Common treatment-related AEs (of any grade, occurring in at least 15% of patients) included hypoalbuminemia (49%), ALT increase (48%), AST increase (48%), thrombocytopenia (29%), nausea (27%), pyrexia (25%), chills (23%), fatigue (23%), weight increase (19%), hypotension (18%), peripheral edema (17%), and vomiting (15%).
CLS of any grade was also a common AE, occurring in 20% of patients (n=23). Most cases of CLS were grade 1 or 2, but there were grade 3 (n=5) and 4 (n=2) cases, as well as a single case of grade 5 CLS that occurred in a BPDCN patient.

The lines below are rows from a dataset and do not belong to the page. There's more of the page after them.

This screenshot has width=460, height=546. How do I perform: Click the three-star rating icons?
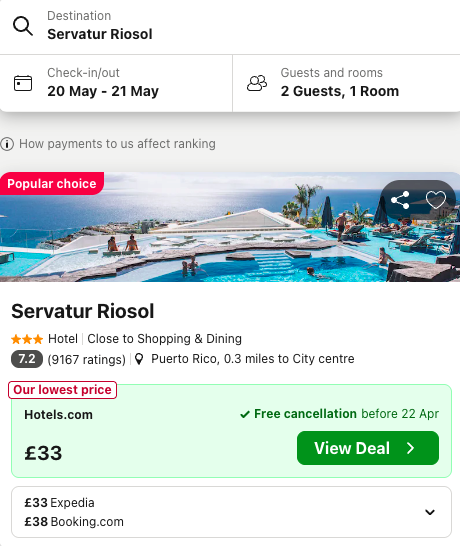[27, 339]
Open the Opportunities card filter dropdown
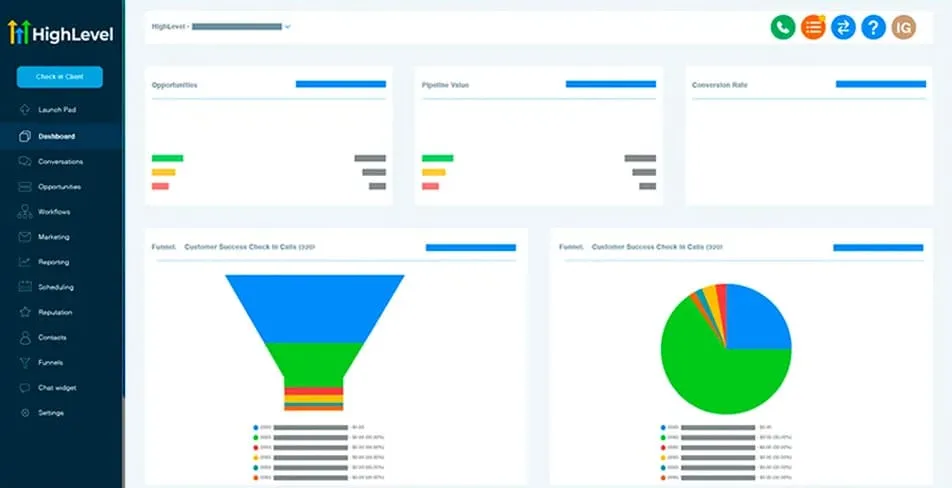952x488 pixels. (x=340, y=84)
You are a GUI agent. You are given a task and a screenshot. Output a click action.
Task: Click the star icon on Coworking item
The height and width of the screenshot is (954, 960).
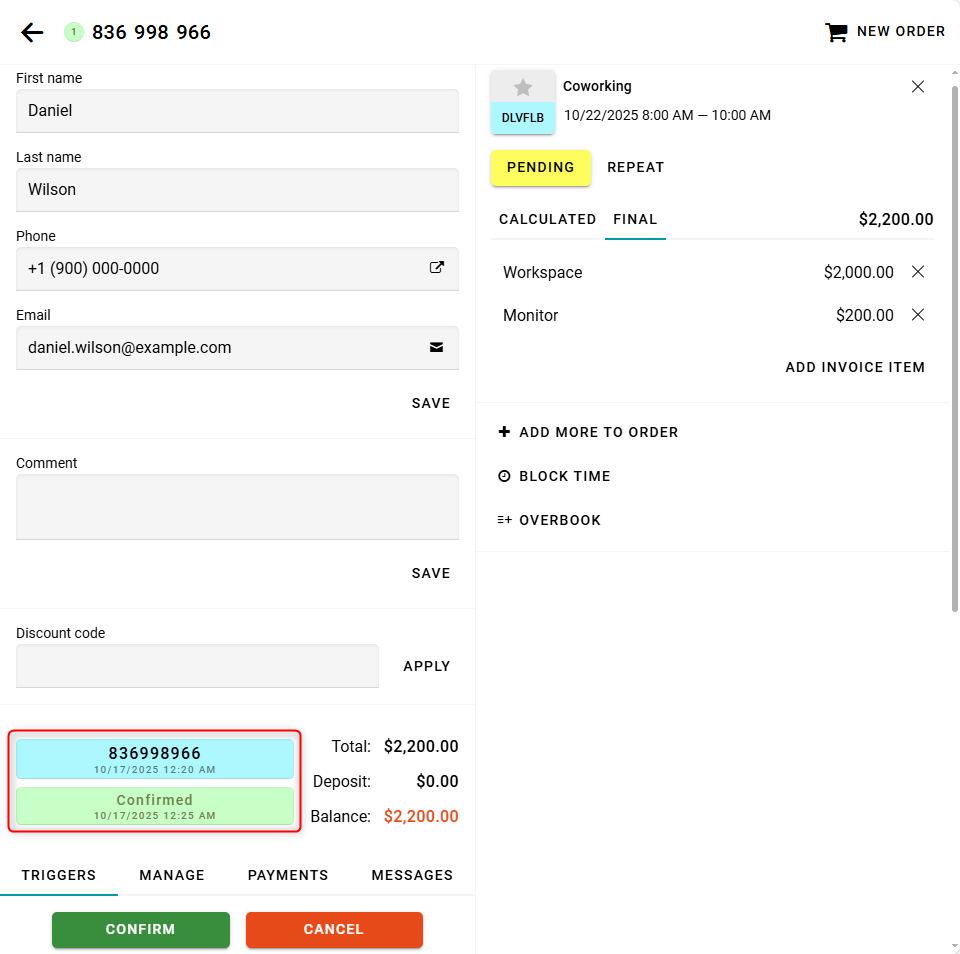coord(523,88)

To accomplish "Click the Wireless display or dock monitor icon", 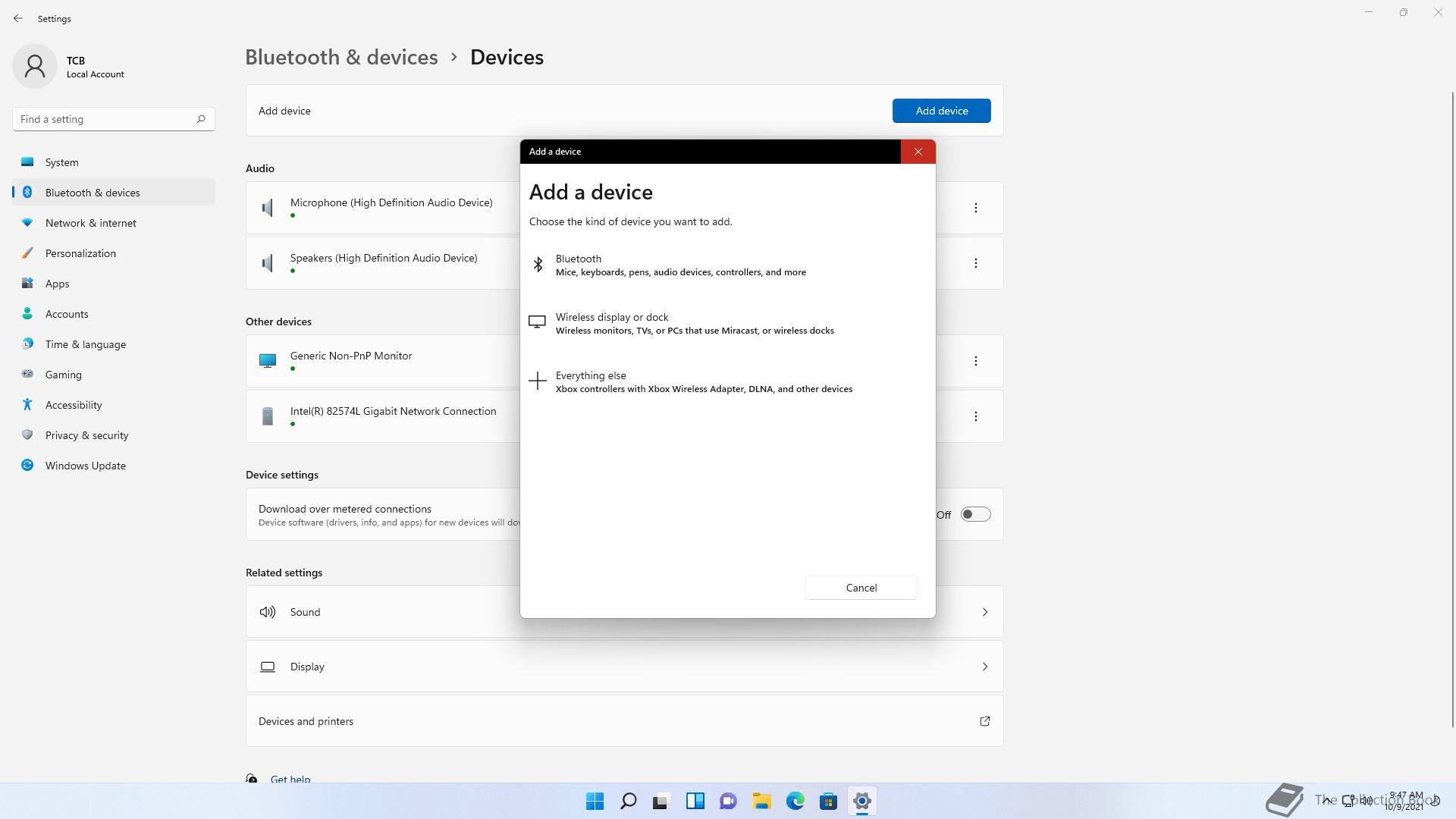I will [x=537, y=322].
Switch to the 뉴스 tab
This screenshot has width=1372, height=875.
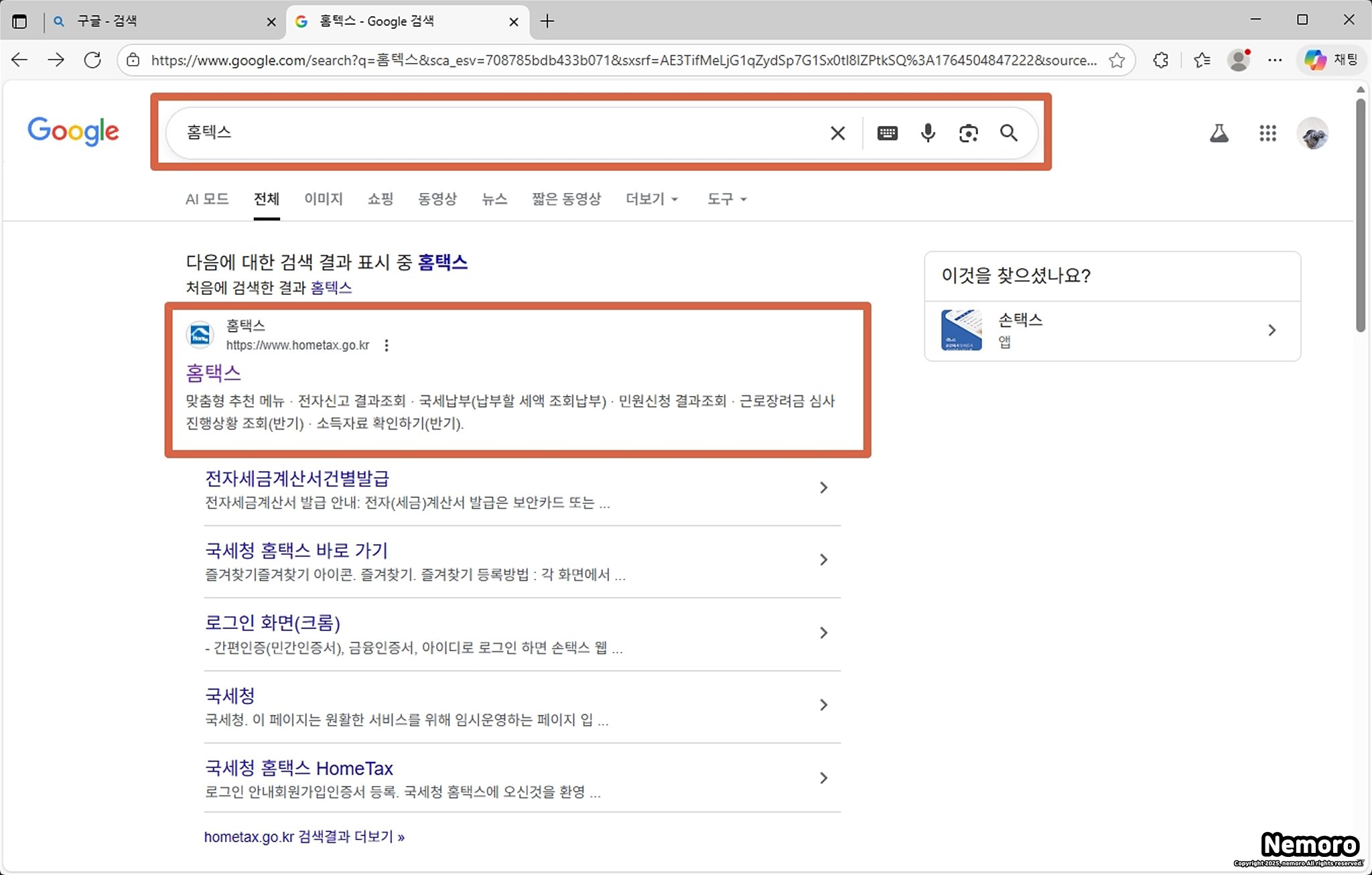pos(494,199)
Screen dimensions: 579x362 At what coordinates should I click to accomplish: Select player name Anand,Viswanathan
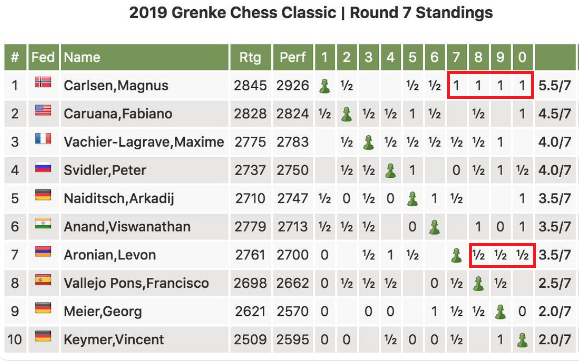pos(127,227)
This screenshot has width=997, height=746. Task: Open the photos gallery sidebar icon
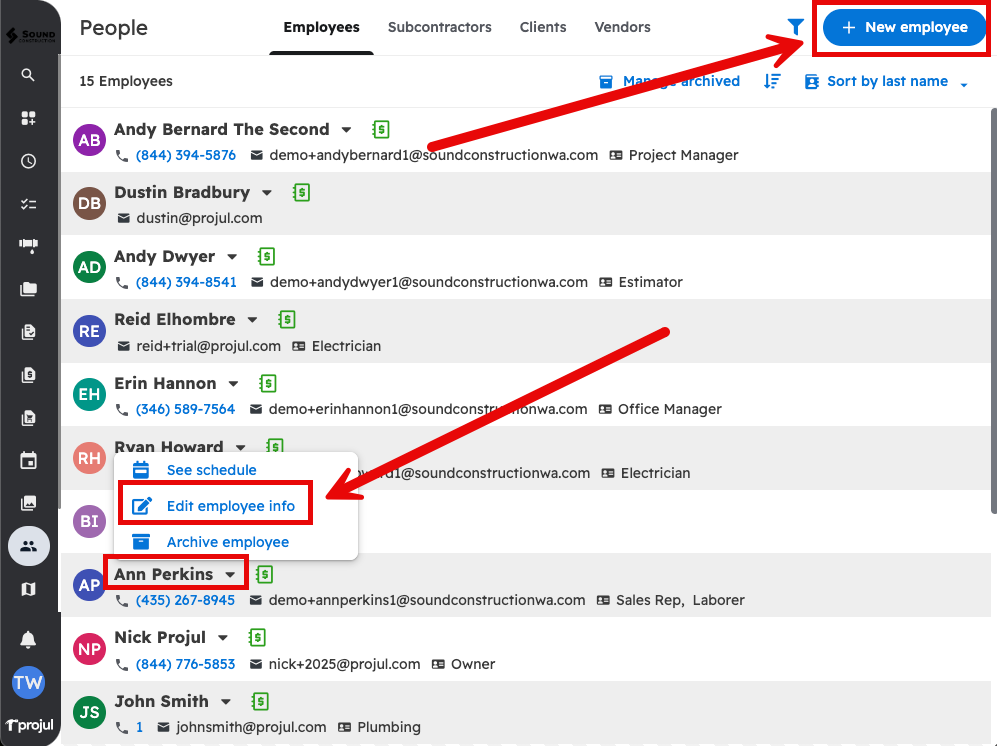click(x=28, y=503)
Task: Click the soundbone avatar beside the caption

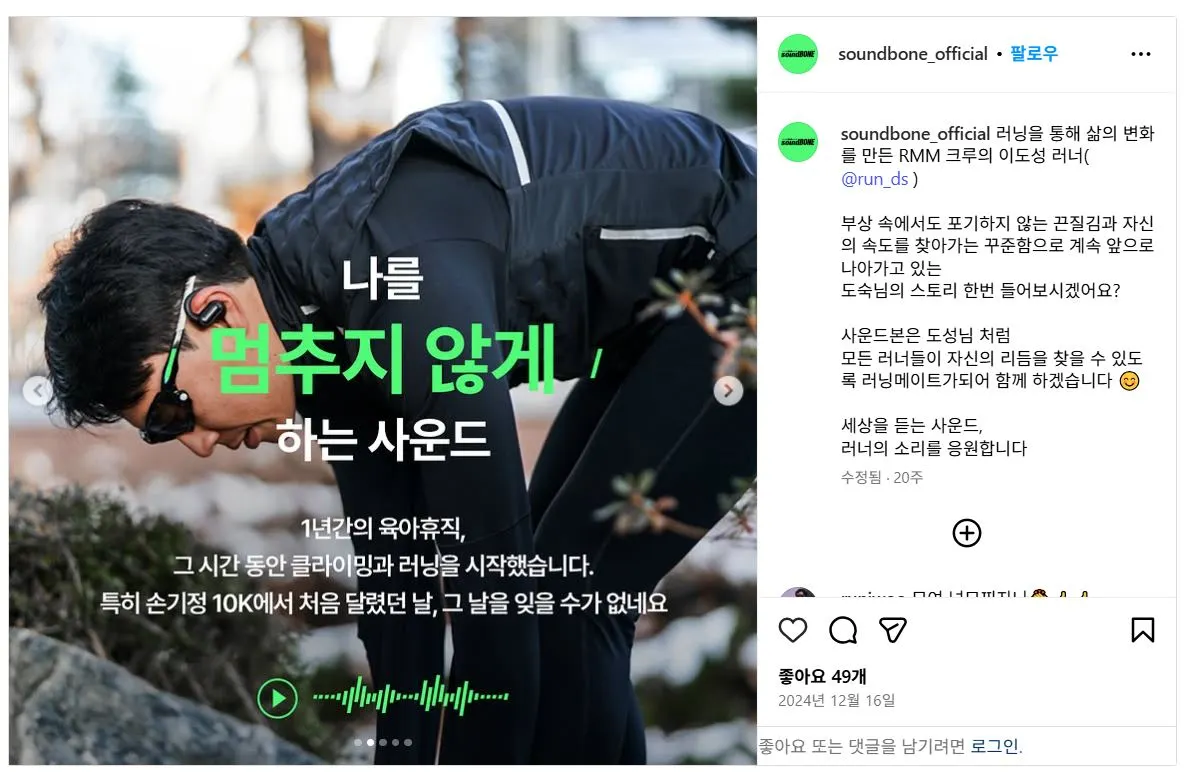Action: coord(798,142)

Dr Pemmaraju did note that CLS has proven manageable with monitoring and pre-emptive measures. Specifically, inclusion criteria were changed so that patients must have normal cardiac function, adequate kidney function, and albumin of at least 3.2 g/dl. Investigators also began monitoring patients’ weight, albumin levels, and kidney function.
“With the combination of greater understanding of CLS, actual definitive protocol adjustments made by investigators, and monitoring, this has been a highly manageable phenomenon,” Dr Pemmaraju said.
The investigators plan to continue enrolling patients in this study and collect additional safety and survival data, but Dr Pemmaraju and his colleagues also want to evaluate tagraxofusp in combination with other therapies.
Tagraxofusp is already under investigation in combination with azacitidine in a phase 1/2 trial of patients with high-risk myelodysplastic syndromes and AML.
Dr Pemmaraju is interested in combining hypomethylating agents with tagraxofusp for BPDCN patients as well, to build upon the encouraging results with tagraxofusp alone.
“An extraordinarily rare disease that used to not have any therapies at all now has at least one ongoing clinical trial with some encouraging activity,” he said. “I hope that gives hope to people with rare diseases, to let them know they’re not alone. There may be someone out there who’s researching their disease, no matter how rare it is.”